After locating the line with "Facebook (123, 2364)" in the data that follows, return it and every later line exactly, up to and including the line with "Sen. Bernie Sanders (103, 902)".

Stored data entries:
====================

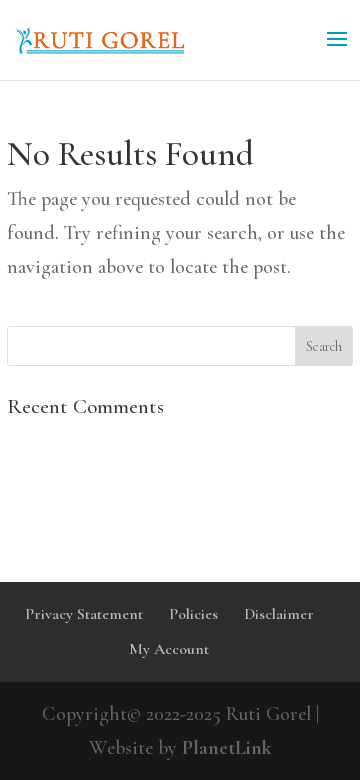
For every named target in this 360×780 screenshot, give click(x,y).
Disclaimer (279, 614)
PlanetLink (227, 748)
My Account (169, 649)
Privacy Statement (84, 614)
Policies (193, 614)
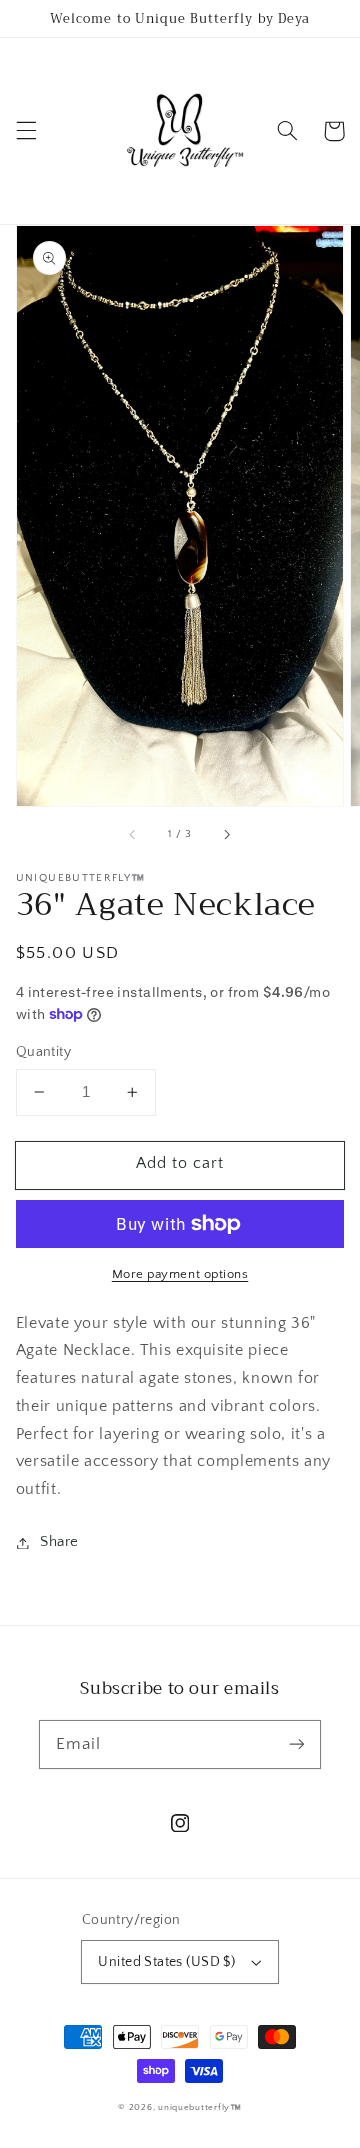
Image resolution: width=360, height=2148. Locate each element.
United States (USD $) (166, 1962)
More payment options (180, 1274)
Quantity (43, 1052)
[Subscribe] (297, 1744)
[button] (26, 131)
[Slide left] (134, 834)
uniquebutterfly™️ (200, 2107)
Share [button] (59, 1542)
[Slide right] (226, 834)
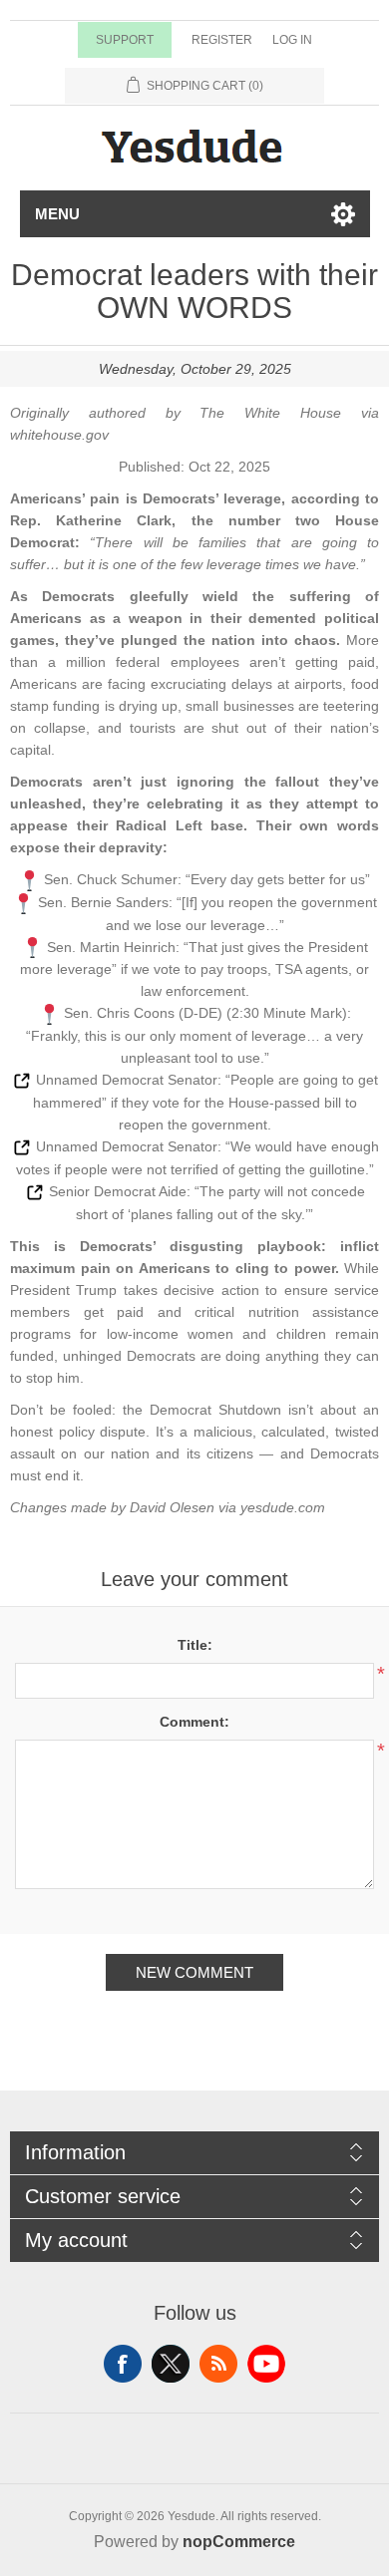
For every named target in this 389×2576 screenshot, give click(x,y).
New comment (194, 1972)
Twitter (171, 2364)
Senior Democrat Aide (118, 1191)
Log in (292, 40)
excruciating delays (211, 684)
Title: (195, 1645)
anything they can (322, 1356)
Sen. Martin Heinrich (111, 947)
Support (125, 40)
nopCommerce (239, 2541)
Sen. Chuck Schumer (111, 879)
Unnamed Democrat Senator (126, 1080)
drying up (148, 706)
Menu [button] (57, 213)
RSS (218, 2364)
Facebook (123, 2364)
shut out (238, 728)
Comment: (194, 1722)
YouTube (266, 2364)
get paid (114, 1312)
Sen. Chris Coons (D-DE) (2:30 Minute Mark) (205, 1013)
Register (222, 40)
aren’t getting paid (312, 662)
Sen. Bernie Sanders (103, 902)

====================

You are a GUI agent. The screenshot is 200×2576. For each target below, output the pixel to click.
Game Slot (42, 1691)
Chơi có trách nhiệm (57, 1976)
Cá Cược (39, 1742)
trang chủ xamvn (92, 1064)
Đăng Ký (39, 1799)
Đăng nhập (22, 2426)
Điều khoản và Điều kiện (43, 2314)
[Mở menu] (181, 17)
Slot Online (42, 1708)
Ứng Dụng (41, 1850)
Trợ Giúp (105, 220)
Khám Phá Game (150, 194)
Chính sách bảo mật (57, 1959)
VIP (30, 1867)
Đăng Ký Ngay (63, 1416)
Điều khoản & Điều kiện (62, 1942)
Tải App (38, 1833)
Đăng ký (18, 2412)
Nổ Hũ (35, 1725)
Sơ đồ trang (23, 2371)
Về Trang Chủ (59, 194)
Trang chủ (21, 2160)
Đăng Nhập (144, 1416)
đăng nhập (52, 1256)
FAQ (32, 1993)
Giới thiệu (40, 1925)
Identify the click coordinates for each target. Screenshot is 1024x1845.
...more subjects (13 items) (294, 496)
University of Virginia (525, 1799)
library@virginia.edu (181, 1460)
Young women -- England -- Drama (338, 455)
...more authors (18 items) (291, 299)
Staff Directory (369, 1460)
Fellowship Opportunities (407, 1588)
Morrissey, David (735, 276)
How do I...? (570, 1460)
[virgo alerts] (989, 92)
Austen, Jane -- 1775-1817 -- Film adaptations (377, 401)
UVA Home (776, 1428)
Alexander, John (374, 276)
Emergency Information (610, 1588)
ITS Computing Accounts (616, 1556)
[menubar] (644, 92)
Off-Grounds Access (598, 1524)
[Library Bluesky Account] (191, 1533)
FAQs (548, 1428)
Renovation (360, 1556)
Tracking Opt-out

====================

WRITTEN SOLUTION:
Facebook (123, 2364)
shut out (238, 728)
Comment: (194, 1722)
YouTube (266, 2364)
get paid (114, 1312)
Sen. Chris Coons (D-DE) (2:30 Minute Mark) (205, 1013)
Register (222, 40)
aren’t getting paid (312, 662)
Sen. Bernie Sanders (103, 902)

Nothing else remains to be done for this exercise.